Former President Barack Obama said Wednesday there are no practical benefits to a bill Republicans are considering to replace the Affordable Care Act.
Speaking in New York, Obama said the bill would increase costs and strip coverage from vulnerable Americans.
"When I see people trying to undo that hard-won progress, for the 50th or 60th time, with bills that will raise costs, reduce coverage and roll back protections for older Americans and people with pre-existing conditions ... it is aggravating," Obama said during an event sponsored by the Bill and Melinda Gates Foundation.
Obama said it was essential to keep resisting efforts to scrap Obamacare.
"It may be frustrating that we have to mobilize every couple months to keep our leaders from inflicting real human suffering on their constituents," he said. "But typically, that's how progress is won."
Obama also warned Wednesday that nationalist sentiments could stymie efforts to combat poverty and disease.
"Nationalist thought, xenophobic sentiment ... a politics that threatens to turn good people away from the kind of collective action that has always driven human progress," Obama said.
Obama said it was essential to maintain an optimistic view in the face of hostile forces.
"We just have to reject the notion that we are suddenly gripped by forces that we can't control, and embrace the longer, more optimistic view of history and the part that we play in it," he said.
He insisted that America is a better place to live now than it ever has been, despite an onslaught of bad news.
"I know that statement doesn't seem to jibe with the steady stream of bad news and cynicism we're fed on television and Twitter," he said.

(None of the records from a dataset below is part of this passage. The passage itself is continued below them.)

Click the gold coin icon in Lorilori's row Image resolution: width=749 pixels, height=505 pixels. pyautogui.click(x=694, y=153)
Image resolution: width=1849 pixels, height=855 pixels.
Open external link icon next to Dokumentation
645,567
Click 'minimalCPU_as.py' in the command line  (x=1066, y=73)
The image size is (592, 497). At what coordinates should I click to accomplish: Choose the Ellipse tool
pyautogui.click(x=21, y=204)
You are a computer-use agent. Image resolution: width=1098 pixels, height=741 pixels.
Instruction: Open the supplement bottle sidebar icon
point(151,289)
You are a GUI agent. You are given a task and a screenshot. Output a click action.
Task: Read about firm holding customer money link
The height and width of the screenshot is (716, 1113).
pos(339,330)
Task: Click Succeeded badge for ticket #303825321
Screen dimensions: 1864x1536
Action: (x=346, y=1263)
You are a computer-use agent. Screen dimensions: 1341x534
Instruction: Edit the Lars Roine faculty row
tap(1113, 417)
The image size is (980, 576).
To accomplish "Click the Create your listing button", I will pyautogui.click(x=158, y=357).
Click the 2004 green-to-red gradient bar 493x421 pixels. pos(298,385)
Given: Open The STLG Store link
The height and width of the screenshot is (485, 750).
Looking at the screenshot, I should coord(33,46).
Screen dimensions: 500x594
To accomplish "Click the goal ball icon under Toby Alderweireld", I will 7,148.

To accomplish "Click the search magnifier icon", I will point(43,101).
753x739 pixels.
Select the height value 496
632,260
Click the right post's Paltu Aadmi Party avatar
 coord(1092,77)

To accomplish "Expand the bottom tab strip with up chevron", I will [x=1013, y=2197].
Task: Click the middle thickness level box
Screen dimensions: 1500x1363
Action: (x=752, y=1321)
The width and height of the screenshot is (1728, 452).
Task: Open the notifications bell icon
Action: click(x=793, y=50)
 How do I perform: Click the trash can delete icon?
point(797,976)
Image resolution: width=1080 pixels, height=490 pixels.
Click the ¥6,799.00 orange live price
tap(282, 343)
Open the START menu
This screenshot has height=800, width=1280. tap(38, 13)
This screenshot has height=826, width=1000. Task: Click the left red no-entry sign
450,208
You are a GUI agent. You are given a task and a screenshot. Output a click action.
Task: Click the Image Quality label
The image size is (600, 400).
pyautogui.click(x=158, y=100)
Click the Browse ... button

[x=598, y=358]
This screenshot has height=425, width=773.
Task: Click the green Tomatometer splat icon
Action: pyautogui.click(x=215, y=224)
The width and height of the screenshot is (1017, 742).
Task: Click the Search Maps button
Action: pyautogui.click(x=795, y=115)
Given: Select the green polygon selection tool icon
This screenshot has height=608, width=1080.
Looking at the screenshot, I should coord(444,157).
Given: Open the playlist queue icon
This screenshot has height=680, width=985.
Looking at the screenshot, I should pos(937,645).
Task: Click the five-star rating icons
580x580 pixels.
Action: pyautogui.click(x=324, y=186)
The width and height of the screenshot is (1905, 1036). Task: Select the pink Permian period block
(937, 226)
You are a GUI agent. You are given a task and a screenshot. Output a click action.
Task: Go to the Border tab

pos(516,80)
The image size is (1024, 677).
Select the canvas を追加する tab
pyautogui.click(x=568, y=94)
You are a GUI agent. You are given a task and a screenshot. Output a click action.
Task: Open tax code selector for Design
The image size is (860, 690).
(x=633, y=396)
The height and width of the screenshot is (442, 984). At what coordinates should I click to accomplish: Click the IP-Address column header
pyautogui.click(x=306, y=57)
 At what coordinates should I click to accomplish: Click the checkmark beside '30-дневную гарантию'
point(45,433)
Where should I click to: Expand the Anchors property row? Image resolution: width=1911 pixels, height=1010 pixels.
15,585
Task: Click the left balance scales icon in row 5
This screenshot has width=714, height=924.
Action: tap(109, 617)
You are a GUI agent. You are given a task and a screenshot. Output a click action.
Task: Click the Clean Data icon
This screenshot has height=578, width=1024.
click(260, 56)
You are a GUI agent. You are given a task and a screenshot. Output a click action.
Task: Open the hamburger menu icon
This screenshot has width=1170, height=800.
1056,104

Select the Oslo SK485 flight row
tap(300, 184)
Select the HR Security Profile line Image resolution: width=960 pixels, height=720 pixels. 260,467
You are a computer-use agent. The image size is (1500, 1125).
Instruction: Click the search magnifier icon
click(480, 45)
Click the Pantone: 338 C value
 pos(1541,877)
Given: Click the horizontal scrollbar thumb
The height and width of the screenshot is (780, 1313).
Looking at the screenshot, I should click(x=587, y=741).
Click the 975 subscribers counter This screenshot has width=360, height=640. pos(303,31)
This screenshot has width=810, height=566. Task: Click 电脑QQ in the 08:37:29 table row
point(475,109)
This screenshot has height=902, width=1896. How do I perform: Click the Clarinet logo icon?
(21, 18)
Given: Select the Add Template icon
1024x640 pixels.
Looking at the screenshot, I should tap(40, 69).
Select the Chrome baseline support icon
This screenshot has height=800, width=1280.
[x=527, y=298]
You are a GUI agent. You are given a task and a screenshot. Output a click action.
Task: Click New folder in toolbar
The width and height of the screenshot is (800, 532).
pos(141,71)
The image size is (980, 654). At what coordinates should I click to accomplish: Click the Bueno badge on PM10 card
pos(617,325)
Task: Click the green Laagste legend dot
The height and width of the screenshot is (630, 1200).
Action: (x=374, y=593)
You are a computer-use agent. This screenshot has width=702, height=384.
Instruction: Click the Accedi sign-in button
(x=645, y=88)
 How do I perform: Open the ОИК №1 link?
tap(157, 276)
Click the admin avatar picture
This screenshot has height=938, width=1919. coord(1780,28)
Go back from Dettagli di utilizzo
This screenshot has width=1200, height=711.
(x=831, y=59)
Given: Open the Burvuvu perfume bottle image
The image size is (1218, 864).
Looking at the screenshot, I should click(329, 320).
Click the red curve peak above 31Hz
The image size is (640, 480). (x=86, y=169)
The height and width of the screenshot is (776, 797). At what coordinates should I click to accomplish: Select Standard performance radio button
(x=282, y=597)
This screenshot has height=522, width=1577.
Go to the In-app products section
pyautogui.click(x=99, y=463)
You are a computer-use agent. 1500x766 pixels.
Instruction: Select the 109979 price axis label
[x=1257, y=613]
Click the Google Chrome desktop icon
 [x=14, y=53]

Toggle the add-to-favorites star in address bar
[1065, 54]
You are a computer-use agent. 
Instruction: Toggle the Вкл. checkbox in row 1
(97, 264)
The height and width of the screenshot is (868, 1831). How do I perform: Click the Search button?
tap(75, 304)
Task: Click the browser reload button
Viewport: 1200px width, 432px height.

The former president also addressd climate change, calling it the "threat that may define the contours of this century more than any other."
Without a direct rebuke of President Donald Trump, Obama said that individuals and organizations must continue working on solutions to climate change, even if the US government has disengaged on the issue.
Speaking an event sponsored by the Bill and Melinda Gates Foundation, he quipped the Paris agreement was a "small agreement to save the planet."
"Even if the federal government is not as engaged on these efforts as I would like," the world is still making progress, Obama said.
Obama has reemerged in public infrequently since leaving the White House in January, focused instead on writing a memoir and traveling. He has spoken at a smattering of events for his own foundation, and appeared in Europe in May with German Chancellor Angela Merkel.
This fall, Obama is due to appear more, holding events for Democrats running in an off-election year, including gubernatorial candidates in New Jersey and Virginia.
When he's spoken in public, Obama has avoided criticizing his successor Donald Trump, though he has released statements on Facebook decrying decisions Trump has made over the course of his presidency.
He was sharply critical of Trump's plan to end a program shielding certain young immigrants from deportation, and he has been critical of attempts to repeal and replace the Affordable Care Act, the signature legislative accomplishment of his presidency.
In other areas, however, Obama has expressed more veiled displeasure. He didn't respond directly to Trump's equivocal comments about white supremacist violence in Virginia, instead tweeting a quote from Nelson Mandela (the tweet became the most liked of all time).
The two men have not spoken since the handoff of power on Inauguration Day, and their relationship is marked more by animosity than a shared respect at having both held the same office.
On Wednesday, Obama is expected to address the importance of supporting global development initiatives, including those highlighted by the Gates Foundation in their report.
The "Goalkeepers" report assesses a set of indicators pegged to the Global Goals, targets set by the United Nations in 2015 focused on reducing poverty and improving health. The report tracks statistics on child mortality, HIV rates and other areas to identify areas of need and single out successful methods for success.
Other speakers at Tuesday's event include Canadian Prime Minister Justin Trudeau, with whom Obama enjoyed a friendship while in office, and Malala Yousafzai, the Pakistani female education activist.